I really enjoyed taking photos of her, even if she wasn't always the most willing model! ("Don't come too close, my wrinkles will show!") If you look carefully, in the third photo it kind of looks like she is growing out of the ground, as her feet are submerged in the grass.
Often for my photography shoots now, I make a moodboard to give a sense of the idea in my head. Here is the one I made for this project-
As you can see, lots of green tones mixed with a slightly ethereal feel and childhood nostalgia,with a hint of Ophelia in there! Oooh, that sounds a bit like a recipe..
I made a lot of these moodboards over half term, so I thought I'd share two others with you-
This one was inspired by 'Old school' hollywood glamour, of film reels, black and white and classic dressing. Again, a link with the idea of nostalgia and inspired directly by my 'M.G.M starlets brunch.'
Ever since seeing 'Where the Wild things are' I have wanted to stage a photo project of the same name, full of tree climbing and running around in the sun! This is a small representation of some of the ideas I had linked to the film title, full of colour and surreal images. Just need to assemble a motley collection of costumes now.
All images in the mood boards have been taken from magazines or leaflets (I keep massive boxes of clippings, postcards and pages I have torn out to riffle through!)
Friday, 4 June 2010
What a wonderful half term holiday - full of sun, sea, good food and photography. Pretty much my idea of perfect!
This outfit was an interesting exercise in restraint - notice my lack of accessories. Now, as any long time readers of my blog might recognize this is pretty unusual for me. No hats, gloves, necklaces, rings, bracelets or bags? Rather a challenge in minimalism! Some people's comfort zone might be a favourite pair of jeans. Mine is a string or two of faux pearls or a vintage pendant!
However, with the vibrant colour of this jumper it just didn't really need embellishment. I bought it in a charity shop during winter, and have found it to be a great, versatile piece. It works nicely with either jeans, a crocheted shirt, loafers and silk scarf tied in my hair (my idea of 'dressing down') or as shown here, with a lace dress.
The lace dress underneath is (of course) also from a charity shop. I like the slightly scalloped edge at the bottom, and the dusky pink layer underneath. You might recognize it from my last post with the gorgeous Zoe (Forgotten dressing up box). It just happens to work rather well under cosy jumpers!
I cinched it with a thrifted Tommy Hilfiger belt - notice the visible stitching detail around the edge. (Well, there had to be a little detail somewhere!) The wedges were also from my favourite little boutique.. Can you guess where?
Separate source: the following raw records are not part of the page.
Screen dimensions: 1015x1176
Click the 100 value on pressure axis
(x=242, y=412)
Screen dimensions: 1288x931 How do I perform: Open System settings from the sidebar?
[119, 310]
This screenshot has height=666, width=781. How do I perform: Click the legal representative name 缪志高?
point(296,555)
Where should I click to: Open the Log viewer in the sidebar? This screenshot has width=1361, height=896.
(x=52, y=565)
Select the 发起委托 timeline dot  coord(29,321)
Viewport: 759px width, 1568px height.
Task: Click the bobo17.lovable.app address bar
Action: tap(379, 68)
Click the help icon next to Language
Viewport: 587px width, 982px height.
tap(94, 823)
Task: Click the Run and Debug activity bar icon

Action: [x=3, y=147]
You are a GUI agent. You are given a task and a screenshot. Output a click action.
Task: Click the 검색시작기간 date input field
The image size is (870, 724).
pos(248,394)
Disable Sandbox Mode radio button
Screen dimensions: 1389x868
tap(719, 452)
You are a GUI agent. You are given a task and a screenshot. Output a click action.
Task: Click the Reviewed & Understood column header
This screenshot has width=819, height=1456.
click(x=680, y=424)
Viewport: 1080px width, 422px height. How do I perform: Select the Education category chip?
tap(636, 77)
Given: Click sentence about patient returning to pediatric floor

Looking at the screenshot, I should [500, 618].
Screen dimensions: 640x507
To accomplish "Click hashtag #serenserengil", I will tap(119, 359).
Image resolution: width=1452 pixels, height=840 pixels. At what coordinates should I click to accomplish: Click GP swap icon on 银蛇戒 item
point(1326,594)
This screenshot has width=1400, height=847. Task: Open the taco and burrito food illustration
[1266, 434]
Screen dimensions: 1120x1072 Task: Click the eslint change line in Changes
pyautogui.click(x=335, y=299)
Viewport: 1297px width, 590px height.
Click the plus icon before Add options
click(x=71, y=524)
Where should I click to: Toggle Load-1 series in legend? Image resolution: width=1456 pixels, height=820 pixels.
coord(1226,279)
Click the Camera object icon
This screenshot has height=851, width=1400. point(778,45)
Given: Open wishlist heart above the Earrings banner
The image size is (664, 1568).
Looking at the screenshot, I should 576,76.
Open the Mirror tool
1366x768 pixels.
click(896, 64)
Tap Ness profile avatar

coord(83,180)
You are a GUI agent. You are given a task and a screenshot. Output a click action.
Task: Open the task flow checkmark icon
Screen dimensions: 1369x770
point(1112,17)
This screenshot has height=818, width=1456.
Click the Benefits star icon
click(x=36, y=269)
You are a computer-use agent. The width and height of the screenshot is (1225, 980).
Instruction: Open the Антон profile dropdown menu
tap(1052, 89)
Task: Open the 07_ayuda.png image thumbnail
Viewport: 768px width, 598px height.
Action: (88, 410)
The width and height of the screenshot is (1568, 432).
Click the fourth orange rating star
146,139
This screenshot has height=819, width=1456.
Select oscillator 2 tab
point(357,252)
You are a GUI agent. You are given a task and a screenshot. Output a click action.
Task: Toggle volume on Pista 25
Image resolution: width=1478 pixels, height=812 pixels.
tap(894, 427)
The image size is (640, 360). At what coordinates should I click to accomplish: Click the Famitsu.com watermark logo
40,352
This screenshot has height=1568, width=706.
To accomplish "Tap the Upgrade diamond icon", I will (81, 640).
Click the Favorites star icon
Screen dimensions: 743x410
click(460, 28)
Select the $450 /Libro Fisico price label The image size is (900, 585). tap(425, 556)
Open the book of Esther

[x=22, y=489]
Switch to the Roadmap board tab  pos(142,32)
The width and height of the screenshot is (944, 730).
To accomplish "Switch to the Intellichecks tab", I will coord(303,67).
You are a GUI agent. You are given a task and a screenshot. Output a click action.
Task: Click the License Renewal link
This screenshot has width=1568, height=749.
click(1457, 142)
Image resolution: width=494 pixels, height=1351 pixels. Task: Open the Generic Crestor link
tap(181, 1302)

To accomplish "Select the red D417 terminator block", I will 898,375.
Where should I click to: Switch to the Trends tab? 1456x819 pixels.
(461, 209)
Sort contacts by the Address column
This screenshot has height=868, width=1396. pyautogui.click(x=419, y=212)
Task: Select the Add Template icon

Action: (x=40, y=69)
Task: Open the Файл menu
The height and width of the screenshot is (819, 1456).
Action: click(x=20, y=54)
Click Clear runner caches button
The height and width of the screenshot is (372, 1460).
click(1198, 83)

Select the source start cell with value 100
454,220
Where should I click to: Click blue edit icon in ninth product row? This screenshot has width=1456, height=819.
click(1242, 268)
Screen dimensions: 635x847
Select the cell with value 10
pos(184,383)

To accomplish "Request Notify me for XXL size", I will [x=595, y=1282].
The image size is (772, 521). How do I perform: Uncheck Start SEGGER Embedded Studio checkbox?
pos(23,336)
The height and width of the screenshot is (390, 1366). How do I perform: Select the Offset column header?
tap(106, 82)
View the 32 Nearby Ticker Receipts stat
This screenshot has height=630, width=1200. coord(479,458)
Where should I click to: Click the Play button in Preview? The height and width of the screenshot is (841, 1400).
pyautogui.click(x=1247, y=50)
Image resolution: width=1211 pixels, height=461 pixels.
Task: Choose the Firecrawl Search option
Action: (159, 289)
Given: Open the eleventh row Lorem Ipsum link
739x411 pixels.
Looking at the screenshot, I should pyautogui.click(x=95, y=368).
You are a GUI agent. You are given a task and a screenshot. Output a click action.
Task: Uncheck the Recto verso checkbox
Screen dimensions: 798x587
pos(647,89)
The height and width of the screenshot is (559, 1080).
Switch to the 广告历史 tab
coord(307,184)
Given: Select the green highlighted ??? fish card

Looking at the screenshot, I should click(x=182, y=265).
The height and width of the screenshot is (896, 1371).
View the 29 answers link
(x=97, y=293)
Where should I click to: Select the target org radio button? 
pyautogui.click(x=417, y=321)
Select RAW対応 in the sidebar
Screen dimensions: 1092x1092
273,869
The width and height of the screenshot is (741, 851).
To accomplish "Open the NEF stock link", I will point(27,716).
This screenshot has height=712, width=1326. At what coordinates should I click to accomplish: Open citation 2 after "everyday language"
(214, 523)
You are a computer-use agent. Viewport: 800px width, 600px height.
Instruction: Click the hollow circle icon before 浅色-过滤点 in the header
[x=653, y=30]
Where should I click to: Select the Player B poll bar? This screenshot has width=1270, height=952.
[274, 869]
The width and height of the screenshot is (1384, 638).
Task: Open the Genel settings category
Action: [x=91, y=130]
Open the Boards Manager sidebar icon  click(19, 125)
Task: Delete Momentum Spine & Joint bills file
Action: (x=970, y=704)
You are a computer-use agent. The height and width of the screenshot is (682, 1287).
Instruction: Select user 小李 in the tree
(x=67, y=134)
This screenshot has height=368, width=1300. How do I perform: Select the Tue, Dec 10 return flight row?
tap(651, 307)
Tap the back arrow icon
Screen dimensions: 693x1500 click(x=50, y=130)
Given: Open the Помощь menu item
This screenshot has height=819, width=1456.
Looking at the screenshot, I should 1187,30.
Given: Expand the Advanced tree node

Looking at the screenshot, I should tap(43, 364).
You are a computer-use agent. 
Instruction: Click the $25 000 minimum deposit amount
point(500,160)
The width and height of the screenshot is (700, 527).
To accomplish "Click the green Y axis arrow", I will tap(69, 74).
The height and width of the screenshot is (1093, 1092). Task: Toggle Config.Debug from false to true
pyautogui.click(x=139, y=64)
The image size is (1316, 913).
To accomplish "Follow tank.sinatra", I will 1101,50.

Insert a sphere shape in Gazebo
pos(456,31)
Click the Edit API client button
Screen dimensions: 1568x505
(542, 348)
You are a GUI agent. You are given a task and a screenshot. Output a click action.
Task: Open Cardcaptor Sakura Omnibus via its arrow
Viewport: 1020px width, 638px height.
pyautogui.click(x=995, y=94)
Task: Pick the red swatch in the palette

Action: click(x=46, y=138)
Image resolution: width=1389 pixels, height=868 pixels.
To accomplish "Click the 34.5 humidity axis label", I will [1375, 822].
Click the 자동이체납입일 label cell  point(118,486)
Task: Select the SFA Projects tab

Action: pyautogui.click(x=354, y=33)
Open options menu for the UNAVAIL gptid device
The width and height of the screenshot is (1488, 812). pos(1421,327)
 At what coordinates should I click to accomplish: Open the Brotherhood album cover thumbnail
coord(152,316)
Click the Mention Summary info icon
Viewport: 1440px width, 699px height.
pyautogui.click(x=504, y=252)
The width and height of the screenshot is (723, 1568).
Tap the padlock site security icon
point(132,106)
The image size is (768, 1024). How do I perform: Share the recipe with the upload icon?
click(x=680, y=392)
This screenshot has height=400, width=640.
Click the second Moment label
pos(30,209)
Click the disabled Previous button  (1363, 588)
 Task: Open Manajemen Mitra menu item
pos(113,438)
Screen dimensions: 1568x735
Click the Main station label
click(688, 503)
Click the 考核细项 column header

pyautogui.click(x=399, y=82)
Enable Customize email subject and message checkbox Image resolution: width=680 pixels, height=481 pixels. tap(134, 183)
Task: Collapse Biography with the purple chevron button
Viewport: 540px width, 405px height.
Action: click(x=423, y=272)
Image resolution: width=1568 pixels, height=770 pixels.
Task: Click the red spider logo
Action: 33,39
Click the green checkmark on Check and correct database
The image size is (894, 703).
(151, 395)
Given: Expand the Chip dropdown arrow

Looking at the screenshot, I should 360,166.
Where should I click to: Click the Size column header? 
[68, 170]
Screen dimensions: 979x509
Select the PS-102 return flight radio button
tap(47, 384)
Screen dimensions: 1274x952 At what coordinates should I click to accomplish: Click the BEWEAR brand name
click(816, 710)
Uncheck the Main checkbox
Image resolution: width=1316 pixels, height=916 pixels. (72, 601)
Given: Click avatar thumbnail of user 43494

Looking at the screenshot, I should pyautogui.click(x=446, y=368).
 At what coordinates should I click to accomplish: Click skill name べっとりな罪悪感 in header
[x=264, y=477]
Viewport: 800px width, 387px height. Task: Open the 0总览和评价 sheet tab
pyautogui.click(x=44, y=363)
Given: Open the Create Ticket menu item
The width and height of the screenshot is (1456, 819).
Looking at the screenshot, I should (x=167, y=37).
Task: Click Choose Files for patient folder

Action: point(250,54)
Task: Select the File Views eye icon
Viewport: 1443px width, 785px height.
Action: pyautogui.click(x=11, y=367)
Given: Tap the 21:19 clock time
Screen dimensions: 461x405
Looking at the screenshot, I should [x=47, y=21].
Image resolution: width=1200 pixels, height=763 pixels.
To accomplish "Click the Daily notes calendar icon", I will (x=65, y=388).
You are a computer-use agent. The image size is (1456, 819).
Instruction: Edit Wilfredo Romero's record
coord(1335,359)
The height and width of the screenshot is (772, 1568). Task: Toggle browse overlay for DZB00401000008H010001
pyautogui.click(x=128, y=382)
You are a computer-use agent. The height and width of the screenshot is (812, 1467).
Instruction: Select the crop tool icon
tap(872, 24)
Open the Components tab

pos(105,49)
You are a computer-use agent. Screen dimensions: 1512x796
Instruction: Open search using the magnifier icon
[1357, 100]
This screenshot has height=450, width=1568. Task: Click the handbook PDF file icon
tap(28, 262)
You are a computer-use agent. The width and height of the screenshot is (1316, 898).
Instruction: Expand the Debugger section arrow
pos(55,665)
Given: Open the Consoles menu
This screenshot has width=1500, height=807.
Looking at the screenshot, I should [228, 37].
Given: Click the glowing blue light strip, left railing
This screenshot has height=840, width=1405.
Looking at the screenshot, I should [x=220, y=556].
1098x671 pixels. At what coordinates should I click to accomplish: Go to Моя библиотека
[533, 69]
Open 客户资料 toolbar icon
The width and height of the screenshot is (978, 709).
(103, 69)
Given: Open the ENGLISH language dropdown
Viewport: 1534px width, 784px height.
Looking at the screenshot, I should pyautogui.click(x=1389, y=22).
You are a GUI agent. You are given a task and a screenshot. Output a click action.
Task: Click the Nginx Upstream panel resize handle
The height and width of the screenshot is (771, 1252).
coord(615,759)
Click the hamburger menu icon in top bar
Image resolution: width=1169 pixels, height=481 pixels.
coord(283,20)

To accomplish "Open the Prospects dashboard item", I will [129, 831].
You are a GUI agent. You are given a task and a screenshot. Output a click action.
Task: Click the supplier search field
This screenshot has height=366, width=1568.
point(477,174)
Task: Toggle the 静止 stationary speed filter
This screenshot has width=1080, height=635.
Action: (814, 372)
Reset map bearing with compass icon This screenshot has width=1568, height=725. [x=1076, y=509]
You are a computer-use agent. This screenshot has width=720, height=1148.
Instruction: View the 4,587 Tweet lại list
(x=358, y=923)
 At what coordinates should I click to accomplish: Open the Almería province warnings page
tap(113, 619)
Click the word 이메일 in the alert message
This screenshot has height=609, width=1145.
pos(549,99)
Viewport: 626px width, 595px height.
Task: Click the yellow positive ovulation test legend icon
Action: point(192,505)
Another charity shop! (Well I never..)
Altogether, this outfit probably cost about £12.
My mum took these photos in a gorgeous wood while we were on holiday with friends. We found a lovely old gnarled tree which provided great framing for the majority of shots!
While they were busy wild swimming in a river and being attacked by midges, we loitered among the trees. However, I managed lots of dips in the bracing welsh sea. Nothing like plunging into a mountain waterfall or crashing waves to give you an adrenaline rush!
Thank you for all your lovely comments and birthday wishes on my last post, they were much appreciated!